START STORED DATA
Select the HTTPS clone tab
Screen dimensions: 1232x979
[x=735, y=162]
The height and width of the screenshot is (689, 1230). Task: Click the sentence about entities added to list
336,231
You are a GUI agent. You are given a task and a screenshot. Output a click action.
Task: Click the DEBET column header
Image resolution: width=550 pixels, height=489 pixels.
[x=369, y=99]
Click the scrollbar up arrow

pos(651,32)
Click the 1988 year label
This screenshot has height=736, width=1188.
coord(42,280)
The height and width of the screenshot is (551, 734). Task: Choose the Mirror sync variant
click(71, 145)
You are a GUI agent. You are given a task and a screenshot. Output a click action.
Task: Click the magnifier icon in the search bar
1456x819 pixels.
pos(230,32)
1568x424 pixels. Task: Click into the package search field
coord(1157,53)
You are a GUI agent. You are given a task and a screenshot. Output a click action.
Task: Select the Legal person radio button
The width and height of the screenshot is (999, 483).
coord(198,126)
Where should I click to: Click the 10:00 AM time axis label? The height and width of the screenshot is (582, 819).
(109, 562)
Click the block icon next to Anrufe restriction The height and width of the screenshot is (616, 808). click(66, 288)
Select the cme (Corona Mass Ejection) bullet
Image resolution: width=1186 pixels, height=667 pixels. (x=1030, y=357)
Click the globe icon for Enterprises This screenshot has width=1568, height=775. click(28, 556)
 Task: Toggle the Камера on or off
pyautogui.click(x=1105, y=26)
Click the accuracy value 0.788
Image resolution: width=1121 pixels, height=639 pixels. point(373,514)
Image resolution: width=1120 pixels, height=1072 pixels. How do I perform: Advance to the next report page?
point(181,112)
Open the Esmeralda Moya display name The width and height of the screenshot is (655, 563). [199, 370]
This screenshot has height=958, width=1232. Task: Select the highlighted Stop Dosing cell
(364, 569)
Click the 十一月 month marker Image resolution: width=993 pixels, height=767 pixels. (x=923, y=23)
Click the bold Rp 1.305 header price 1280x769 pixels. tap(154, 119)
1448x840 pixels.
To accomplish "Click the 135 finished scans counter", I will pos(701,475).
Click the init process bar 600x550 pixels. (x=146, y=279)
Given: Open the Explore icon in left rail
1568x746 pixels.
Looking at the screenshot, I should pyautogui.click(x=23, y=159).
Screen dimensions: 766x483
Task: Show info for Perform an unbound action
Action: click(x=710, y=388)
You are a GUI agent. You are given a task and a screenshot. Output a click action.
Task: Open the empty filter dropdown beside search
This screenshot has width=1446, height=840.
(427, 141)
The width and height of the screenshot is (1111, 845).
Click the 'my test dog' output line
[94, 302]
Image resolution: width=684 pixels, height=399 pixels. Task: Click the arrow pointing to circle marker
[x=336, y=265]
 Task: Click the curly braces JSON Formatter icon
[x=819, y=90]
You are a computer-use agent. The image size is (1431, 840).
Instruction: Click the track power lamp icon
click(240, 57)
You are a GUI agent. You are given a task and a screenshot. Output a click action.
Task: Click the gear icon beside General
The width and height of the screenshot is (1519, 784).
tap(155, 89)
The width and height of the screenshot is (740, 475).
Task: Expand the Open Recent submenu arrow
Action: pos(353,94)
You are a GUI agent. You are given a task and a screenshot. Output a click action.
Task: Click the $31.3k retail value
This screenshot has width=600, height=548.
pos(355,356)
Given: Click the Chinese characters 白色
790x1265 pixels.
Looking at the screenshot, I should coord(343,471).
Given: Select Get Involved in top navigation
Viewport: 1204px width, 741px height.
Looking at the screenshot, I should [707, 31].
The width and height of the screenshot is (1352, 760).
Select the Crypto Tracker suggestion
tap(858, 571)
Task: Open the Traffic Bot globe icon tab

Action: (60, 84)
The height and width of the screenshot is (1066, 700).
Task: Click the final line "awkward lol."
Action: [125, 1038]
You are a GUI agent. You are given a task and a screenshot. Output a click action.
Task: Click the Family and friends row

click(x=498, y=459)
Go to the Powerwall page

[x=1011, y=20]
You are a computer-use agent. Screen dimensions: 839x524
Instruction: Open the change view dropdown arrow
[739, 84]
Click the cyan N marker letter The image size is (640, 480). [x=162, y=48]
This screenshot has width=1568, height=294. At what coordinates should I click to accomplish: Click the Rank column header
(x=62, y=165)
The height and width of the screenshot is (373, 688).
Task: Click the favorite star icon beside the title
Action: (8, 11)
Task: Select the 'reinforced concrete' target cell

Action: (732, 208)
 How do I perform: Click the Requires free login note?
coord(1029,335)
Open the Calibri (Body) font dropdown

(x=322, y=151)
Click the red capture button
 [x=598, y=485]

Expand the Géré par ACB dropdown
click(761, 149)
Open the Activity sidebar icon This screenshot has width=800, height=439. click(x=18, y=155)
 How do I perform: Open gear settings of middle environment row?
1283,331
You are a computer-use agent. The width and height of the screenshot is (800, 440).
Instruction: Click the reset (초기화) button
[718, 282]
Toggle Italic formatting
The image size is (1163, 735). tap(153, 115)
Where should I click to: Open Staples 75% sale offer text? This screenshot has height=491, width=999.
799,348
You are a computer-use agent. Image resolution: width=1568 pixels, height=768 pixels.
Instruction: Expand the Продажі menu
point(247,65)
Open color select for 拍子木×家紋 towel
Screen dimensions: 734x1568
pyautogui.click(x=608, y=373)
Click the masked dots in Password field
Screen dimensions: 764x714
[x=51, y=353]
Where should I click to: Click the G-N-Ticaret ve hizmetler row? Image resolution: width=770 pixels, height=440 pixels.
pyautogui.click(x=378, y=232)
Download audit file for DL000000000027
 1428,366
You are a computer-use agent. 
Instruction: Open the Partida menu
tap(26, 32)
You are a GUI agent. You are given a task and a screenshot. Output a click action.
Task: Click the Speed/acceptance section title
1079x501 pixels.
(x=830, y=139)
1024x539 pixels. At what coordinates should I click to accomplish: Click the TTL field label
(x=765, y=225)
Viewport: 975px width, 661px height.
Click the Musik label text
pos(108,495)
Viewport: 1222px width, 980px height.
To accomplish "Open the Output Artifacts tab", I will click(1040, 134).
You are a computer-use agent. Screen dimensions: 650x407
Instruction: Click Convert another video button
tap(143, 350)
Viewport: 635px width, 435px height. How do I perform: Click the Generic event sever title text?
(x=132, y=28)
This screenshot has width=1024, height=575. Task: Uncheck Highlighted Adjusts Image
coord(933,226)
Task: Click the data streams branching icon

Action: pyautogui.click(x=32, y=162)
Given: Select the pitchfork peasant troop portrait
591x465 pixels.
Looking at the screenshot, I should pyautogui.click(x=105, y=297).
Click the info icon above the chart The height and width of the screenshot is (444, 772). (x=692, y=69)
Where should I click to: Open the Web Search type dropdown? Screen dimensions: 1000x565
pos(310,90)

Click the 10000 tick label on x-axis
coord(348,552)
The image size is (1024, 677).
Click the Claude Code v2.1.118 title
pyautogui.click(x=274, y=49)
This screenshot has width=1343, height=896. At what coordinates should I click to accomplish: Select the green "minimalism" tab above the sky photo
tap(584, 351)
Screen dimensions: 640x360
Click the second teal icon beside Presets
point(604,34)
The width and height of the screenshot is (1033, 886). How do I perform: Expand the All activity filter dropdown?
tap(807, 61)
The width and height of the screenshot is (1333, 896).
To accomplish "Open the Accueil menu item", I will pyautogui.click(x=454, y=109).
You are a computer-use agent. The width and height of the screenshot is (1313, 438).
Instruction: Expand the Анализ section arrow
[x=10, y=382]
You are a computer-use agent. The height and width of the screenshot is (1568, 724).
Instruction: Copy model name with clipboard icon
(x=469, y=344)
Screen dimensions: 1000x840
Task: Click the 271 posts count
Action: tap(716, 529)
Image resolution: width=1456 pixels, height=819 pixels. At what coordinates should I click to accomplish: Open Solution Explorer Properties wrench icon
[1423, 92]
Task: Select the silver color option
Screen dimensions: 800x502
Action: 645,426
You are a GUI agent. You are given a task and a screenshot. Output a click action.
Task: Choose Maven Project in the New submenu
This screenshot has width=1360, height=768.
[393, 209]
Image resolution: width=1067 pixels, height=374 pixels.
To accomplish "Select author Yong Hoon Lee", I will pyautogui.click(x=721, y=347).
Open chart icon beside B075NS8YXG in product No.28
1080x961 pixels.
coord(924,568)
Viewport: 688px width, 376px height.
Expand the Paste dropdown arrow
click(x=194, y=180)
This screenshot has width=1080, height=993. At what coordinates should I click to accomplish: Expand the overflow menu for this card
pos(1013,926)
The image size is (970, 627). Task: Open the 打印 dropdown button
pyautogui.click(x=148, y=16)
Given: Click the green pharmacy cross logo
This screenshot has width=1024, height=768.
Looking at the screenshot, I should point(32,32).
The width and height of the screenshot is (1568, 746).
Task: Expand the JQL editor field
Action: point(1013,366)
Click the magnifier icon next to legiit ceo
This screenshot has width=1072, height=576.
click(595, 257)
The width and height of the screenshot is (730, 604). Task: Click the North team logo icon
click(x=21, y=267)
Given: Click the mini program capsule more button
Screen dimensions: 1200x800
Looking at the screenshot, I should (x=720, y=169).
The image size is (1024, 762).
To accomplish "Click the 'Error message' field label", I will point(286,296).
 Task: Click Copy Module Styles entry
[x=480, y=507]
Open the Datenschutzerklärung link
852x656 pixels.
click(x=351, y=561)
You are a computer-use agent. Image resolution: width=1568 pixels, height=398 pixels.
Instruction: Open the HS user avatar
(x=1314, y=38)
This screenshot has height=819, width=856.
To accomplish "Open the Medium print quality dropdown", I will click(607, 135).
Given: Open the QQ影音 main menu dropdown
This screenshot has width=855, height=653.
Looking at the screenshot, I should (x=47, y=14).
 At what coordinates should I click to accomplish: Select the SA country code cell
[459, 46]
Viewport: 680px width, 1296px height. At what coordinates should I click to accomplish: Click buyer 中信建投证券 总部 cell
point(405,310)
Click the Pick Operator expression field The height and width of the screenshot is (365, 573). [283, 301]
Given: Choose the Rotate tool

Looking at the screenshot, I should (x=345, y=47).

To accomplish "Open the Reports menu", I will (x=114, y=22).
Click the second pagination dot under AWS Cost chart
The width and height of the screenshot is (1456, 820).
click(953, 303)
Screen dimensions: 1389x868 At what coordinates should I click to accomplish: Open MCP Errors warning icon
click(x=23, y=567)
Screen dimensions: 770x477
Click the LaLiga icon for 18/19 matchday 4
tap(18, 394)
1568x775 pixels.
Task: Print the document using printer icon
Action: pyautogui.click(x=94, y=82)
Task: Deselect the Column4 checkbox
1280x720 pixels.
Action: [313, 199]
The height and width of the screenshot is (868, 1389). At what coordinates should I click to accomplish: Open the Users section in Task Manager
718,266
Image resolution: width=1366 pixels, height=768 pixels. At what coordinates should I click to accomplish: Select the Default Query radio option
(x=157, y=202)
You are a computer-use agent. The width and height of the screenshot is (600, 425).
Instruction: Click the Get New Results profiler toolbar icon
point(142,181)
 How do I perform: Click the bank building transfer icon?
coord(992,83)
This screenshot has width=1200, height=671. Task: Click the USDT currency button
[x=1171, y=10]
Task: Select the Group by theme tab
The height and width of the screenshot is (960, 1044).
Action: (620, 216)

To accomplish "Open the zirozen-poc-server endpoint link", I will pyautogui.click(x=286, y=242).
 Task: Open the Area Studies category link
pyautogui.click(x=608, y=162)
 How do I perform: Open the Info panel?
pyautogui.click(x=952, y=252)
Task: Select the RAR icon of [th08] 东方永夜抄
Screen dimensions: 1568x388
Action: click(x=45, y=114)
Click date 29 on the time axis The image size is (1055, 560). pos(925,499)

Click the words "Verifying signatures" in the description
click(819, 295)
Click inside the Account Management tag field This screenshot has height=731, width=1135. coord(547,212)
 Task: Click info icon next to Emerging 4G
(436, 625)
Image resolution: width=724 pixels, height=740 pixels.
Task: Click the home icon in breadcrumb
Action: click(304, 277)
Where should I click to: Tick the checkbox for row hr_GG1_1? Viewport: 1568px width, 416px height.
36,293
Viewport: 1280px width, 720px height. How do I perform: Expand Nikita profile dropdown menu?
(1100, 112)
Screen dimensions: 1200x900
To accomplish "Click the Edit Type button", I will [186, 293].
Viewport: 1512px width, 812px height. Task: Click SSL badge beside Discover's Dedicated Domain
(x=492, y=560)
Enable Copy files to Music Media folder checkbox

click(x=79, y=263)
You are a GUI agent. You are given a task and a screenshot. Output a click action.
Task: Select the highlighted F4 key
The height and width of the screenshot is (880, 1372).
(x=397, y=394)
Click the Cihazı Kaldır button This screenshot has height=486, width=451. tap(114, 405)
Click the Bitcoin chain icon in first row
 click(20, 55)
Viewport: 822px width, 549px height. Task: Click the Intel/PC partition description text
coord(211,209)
END STORED DATA
WHAT IS BEING ASKED: Copy out only the lines of the records above from the one with "Task: Click the magnifier" through the one with "1448x840 pixels.", exactly as they stand, both included.

REPLY TO THE TASK:
Task: Click the magnifier icon in the search bar
1456x819 pixels.
pos(230,32)
1568x424 pixels. Task: Click into the package search field
coord(1157,53)
You are a GUI agent. You are given a task and a screenshot. Output a click action.
Task: Select the Legal person radio button
The width and height of the screenshot is (999, 483).
coord(198,126)
Where should I click to: Click the 10:00 AM time axis label? The height and width of the screenshot is (582, 819).
(109, 562)
Click the block icon next to Anrufe restriction The height and width of the screenshot is (616, 808). click(66, 288)
Select the cme (Corona Mass Ejection) bullet
Image resolution: width=1186 pixels, height=667 pixels. (x=1030, y=357)
Click the globe icon for Enterprises This screenshot has width=1568, height=775. click(28, 556)
 Task: Toggle the Камера on or off
pyautogui.click(x=1105, y=26)
Click the accuracy value 0.788
Image resolution: width=1121 pixels, height=639 pixels. point(373,514)
Image resolution: width=1120 pixels, height=1072 pixels. How do I perform: Advance to the next report page?
point(181,112)
Open the Esmeralda Moya display name The width and height of the screenshot is (655, 563). [199, 370]
This screenshot has height=958, width=1232. Task: Select the highlighted Stop Dosing cell
(364, 569)
Click the 十一月 month marker Image resolution: width=993 pixels, height=767 pixels. (x=923, y=23)
Click the bold Rp 1.305 header price 1280x769 pixels. tap(154, 119)
1448x840 pixels.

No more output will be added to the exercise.